Bij deze onderscheiding van vermogensbestanddelen, met de bijhorende gevormde
inkomens hebben we nog een kanttekening. Het bedrijfsvermogen wordt door de optelling
van de waarden van de afzonderlijke bezittingen van de huishouding soms slecht gebrekkig
weerspiegeld.
- Wet van Baumol: de combinatie van productiemiddelen - al dan niet in eigendom -
die in de bedrijfsorganisatie bijeen is gebracht, kan een veel grotere waarde
vertegenwoordigen dan de kapitaalgoederen op zich. Vooral bedrijfsorganisaties met
een hoogwaardige arbeidsintensieve productie zien de waarde niet of nauwelijks in
hun bezittingen (soms alleen bestaande uit de inventaris van een gehuurde
kantoorruimte) terug.
Bij de commerciële dienstverlening staat het saldo van de waarden van bezittingen en
schulden dan ook vaak in geen verhouding tot de beurswaarde van de ondernemingen.
2.3. Vermogensbeheer in de collectieve sector
- De collectieve sector is niet op winst gericht.
- De oogmerken van het vermogensbeheer liggen niet in een financieel resultaat (dat
als ‘residueel inkomen’ aan de eigenaren kan worden uitgekeerd), maar in een
dienstverlening aan afnemers of gebruikers dan wel aan de samenleving als geheel.
- Maatschappelijk vermogen staat centraal: met het oog op de dienstverlening dienen
in de eerste plaats de maatschappelijke baten en lasten te worden afgewogen.

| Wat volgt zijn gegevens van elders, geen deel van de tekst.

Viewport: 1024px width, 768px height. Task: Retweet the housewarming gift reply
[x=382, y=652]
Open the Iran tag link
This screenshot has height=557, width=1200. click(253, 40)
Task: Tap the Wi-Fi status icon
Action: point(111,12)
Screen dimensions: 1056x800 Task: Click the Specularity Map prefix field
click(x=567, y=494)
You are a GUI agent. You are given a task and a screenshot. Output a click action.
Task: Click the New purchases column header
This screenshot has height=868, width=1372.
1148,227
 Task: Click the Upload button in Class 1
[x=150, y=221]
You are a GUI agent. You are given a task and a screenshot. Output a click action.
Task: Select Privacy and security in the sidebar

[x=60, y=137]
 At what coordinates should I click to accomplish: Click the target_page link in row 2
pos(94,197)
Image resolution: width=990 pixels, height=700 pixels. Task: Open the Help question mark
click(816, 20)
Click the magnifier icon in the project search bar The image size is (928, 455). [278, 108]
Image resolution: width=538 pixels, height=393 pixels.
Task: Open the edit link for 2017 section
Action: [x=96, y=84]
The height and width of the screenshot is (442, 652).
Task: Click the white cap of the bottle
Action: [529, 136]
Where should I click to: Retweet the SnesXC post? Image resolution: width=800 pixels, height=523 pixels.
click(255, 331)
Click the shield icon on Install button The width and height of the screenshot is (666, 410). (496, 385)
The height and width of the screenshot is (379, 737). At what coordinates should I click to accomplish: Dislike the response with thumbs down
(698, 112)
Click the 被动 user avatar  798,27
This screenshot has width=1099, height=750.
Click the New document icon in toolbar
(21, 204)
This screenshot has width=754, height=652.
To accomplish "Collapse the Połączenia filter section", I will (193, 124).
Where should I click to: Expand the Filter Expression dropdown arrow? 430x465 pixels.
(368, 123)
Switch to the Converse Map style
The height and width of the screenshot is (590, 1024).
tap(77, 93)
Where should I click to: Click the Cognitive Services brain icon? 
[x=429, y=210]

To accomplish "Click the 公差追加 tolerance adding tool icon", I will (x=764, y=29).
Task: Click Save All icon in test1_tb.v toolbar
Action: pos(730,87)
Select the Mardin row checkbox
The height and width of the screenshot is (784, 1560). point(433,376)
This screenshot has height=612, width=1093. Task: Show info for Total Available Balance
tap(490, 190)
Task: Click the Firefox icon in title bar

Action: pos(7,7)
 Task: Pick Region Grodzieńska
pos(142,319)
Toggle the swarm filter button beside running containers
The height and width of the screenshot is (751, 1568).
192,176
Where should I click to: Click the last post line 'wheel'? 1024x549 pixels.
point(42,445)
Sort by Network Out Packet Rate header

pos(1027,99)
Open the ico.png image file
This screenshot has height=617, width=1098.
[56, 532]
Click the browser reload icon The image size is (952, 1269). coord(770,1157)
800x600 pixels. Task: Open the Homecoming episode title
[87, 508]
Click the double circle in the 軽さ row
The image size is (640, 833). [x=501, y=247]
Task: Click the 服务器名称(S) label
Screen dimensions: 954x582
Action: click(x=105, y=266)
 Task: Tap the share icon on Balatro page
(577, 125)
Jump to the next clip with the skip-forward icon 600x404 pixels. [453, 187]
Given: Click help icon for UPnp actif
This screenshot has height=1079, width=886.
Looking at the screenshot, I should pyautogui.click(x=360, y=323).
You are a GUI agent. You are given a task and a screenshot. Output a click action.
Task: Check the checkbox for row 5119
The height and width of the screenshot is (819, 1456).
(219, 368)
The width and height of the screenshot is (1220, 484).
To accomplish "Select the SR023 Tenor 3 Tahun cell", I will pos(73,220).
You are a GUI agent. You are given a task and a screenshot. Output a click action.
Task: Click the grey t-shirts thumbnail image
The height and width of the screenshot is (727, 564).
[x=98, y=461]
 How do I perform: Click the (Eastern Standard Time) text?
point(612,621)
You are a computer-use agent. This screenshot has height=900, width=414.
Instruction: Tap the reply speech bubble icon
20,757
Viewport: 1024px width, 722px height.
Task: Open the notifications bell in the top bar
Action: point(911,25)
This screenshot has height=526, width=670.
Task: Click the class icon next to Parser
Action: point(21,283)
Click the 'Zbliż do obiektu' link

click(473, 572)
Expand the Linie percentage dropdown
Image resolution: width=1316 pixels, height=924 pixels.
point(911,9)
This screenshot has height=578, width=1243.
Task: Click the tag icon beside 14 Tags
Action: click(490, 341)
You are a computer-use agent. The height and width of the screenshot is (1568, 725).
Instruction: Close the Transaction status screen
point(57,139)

- Het bedrijfsvermogen is voor de dienstverlening vooral voorwaardenscheppend: de
eigendom van productiemiddelen biedt waarborgen, dat zij voor de productie in de
bedrijfsorganisatie behouden blijven.
- Eigen Vermogen heeft ook een voorwaardenscheppende functie: zonder toereikend
eigen vermogen zullen derden veelal niet bereid zijn via leningen vreemd vermogen
ter beschikking te stellen.
, Bij deze voorwaardenscheppende betekenis van het eigen en bedrijfsvermogen in de
collectieve sector kunnen we twee typen bedrijfsorganisaties onderscheiden:
1. Bedrijfsorganisaties met een zelfstandig vermogensbeheer, die hun vermogen door
opbrengsten uit verkoop in stand houden;
a. Eigen Vermogen vereist voor continuïteit van het bedrijf..
b. Financiële baten zijn dus een vereiste voor de productie om de lasten te
dekken, ook al verschillen zij van de maatschappelijke baten die het doel van
de productie vormen.
i. Voorbeeld: gezondheidszorg die kostendekkende tarieven in rekening
brengt om dienstverlening te garanderen.
2. Bedrijfsorganisaties met een onzelfstandig vermogensbeheer, die niet voor de markt
produceren.
a. Eigen Vermogen niet essentieel, wel bedrijfsvermogen; de continuïteit van het
overheidsbedrijf wordt in de eerste plaats door de mogelijkheden tot
belastingheffing bepaald.
i. Bedrijfsvermogen weerspiegelt immers de waarde van de
productiemiddelen van de bedrijfsorganisatie, het kapitaal waarmee zij
produceert.
b. Verwerven geen financiële baten om de lasten van hun bedrijfsvoering te
dekken.
i. Oplossing: inkomensoverdrachten / belasting zonder directe
tegenprestatie ter beschikking stellen.
1. Dit stelt de overheden in staat zelf - namens de samenleving -
als consument van hun dienstverlening op te treden. De
overheidsproductie dient daarmee onmiddellijk de consumptie
door de overheid zelf.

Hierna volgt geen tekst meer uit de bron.